Then, to evaluate the robustness of MetaQ against algorithmic configurations, we performed ablation studies on the discrete codebook, the core design in MetaQ for metacell assignments. Specifically, in addition to randomly initializing codebook entries by default, we experimented with two alternative initialization strategies, namely, Kmeans52 and geometric sketching53. As shown in Fig. 6f, MetaQ maintains stable performance across different initialization strategies and random seeds. Supplementary Figs. 12b and 12c demonstrate that MetaQ performs consistently under both cosine and Euclidean distance measures between cell embeddings and codebook entries. Additionally, we conducted a parameter analysis on the momentum used in updating the historical codebook entry usage in Eq. (11). Fig. 6g illustrates that MetaQ is stable across momentum values ranging from 0.85 to 0.95 (with 0.9 as the default setting). However, when the momentum deviates significantly from this range, either toward lower or higher values, the entry usage update becomes too frequent or infrequent, hindering proper adjustment of over-large and over-small entries and ultimately resulting in degraded performance.

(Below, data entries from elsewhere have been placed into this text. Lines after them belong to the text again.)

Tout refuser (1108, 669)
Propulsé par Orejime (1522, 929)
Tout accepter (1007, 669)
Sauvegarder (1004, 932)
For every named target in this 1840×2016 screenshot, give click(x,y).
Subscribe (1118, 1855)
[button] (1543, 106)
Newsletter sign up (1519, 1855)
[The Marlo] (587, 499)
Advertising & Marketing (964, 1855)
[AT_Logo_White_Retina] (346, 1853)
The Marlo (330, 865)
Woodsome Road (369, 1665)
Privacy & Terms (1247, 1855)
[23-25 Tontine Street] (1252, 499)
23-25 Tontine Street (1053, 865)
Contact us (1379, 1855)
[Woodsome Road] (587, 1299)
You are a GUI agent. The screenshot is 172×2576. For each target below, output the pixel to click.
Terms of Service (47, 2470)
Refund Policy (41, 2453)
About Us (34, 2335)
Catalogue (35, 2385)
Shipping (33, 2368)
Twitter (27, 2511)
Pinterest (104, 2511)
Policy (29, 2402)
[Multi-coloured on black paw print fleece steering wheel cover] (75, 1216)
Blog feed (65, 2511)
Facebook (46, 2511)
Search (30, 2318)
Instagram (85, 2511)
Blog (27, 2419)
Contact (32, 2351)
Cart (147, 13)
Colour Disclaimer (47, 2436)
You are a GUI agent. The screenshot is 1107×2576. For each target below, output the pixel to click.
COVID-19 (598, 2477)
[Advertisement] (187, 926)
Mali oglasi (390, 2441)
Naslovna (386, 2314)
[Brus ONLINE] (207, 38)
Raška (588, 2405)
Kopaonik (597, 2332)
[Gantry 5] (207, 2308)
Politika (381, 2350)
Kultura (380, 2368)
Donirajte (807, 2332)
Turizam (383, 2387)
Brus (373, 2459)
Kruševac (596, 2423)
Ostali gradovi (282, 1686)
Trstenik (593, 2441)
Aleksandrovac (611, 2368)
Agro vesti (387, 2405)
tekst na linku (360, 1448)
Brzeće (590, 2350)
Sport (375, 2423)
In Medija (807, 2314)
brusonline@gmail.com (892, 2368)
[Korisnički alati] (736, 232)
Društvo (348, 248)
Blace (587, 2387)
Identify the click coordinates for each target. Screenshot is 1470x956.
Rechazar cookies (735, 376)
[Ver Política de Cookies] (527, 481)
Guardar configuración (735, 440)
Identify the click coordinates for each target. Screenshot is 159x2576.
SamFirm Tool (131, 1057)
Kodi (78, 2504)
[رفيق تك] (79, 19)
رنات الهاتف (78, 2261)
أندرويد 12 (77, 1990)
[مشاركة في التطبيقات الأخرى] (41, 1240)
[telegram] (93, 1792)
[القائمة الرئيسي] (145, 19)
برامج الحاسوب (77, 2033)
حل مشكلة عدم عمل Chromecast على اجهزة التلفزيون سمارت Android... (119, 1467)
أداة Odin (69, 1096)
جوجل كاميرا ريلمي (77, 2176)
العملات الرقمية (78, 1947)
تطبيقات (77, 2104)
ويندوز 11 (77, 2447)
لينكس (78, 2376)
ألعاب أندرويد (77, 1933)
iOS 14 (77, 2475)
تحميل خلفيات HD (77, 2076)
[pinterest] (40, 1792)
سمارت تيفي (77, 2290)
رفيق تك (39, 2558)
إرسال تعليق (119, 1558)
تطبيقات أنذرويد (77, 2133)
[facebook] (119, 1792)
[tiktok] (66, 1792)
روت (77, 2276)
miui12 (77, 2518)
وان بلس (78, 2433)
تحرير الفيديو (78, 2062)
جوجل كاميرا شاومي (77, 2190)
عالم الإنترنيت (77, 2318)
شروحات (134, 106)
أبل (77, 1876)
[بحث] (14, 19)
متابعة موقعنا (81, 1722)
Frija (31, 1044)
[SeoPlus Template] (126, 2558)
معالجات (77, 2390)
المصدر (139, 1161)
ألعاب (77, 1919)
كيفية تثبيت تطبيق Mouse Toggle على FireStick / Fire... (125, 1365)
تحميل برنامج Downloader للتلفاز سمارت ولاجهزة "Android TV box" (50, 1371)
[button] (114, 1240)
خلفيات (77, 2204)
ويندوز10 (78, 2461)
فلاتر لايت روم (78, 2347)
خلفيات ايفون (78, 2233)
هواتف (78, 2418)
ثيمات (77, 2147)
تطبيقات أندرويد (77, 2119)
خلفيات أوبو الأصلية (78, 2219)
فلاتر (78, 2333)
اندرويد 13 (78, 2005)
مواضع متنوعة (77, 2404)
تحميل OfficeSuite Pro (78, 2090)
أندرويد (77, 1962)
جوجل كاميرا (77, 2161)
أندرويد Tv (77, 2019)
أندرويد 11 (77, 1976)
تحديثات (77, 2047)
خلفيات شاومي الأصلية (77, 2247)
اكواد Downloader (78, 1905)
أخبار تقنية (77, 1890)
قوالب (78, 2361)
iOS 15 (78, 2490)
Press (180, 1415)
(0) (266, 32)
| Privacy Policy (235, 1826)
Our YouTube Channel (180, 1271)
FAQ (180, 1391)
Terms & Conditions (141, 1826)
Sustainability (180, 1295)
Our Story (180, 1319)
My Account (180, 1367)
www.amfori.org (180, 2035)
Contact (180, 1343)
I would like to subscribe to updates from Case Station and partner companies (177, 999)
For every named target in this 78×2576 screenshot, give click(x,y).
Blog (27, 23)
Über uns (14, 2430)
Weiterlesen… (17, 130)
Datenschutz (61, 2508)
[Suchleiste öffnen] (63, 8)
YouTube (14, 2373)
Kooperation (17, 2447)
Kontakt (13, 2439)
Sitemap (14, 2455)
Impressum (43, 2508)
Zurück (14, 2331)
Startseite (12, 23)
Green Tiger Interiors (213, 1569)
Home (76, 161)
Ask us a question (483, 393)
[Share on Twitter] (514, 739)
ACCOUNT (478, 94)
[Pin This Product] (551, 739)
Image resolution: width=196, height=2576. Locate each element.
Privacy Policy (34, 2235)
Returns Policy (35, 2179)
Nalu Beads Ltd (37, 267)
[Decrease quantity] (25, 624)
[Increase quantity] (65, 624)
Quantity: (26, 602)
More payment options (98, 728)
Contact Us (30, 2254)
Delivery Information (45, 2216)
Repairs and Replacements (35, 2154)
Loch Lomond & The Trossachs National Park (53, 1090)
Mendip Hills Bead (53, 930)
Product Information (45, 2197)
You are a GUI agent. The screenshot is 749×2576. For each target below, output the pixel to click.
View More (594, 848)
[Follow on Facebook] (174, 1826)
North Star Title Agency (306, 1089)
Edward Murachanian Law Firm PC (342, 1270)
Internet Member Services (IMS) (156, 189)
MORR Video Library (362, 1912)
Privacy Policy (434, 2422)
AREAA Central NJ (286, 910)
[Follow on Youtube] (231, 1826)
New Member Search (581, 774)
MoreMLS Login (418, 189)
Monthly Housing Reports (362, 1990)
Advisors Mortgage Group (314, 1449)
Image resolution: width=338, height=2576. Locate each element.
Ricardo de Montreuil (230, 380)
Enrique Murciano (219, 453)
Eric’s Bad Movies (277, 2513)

Lastly, as MetaQ requires manually setting the target metacell number, we provide a practical guideline for selecting an appropriate metacell number. Since MetaQ makes consistent metacell assignments across different reduction rates, we recommend simply setting the metacell number to achieve a common 50-fold or 100-fold reduction when using MetaQ in practice. To find a more precise estimation of the metacell number that balances data compression and information preservation, we tested metacell numbers ranging from 50 to 1000 and tracked three algorithmic metrics, namely, the proportion of the original (LNB/LPois) to the quantized (\({L}_{\hat{{{\rm{NB}}}}}\)/\({L}_{\hat{{{\rm{Pois}}}}}\)) reconstruction loss (referred to as reconstruction proportion), the difference in similarity between cells’ closest and second-closest codebook entries (referred to as similarity difference), and the codebook loss (LC). In parallel, we recorded two metacell quality metrics, including metacell purity and balanced accuracy, by assigning each original cell the majority cell type of its corresponding metacell. In addition to the discrete thyroid cancer data, we applied the same evaluation to the continuous bone marrow data. Subsampling was applied to the thyroid data to keep the original cell number consistent between the two datasets. As depicted in Supplementary Fig. 12d, the metacell quality improves progressively with the metacell number on both datasets. Notably, the thyroid cancer data, being more discrete, requires fewer metacells (~400) to reach the balanced accuracy plateau compared to the bone marrow data (~600), likely due to the greater diversity of cells along the continuous developmental path in the latter. Supplementary Fig. 12e indicates that compared to the codebook loss, the reconstruction proportion and similarity difference exhibit stronger correlations with metacell purity and balanced accuracy. Given that the reconstruction proportion tends to increase continuously with the number of metacells, we recommend first plotting the trend of similarity difference against the metacell number, and then selecting the point at which the decline in similarity difference plateaus as a more precise estimation.

Discussion

Towards the rapidly increasing volume of sequencing data, metacell methods provide a promising solution to reduce the computational burden by aggregating biologically similar cells. However, existing metacell algorithms, despite their intended purpose of alleviating computational complexity, are themselves computationally demanding and struggle to handle large-scale data. Essentially, these methods shift the computational bottleneck from downstream analysis to the metacell inference stage, sidestepping rather than ultimately solving the core issue.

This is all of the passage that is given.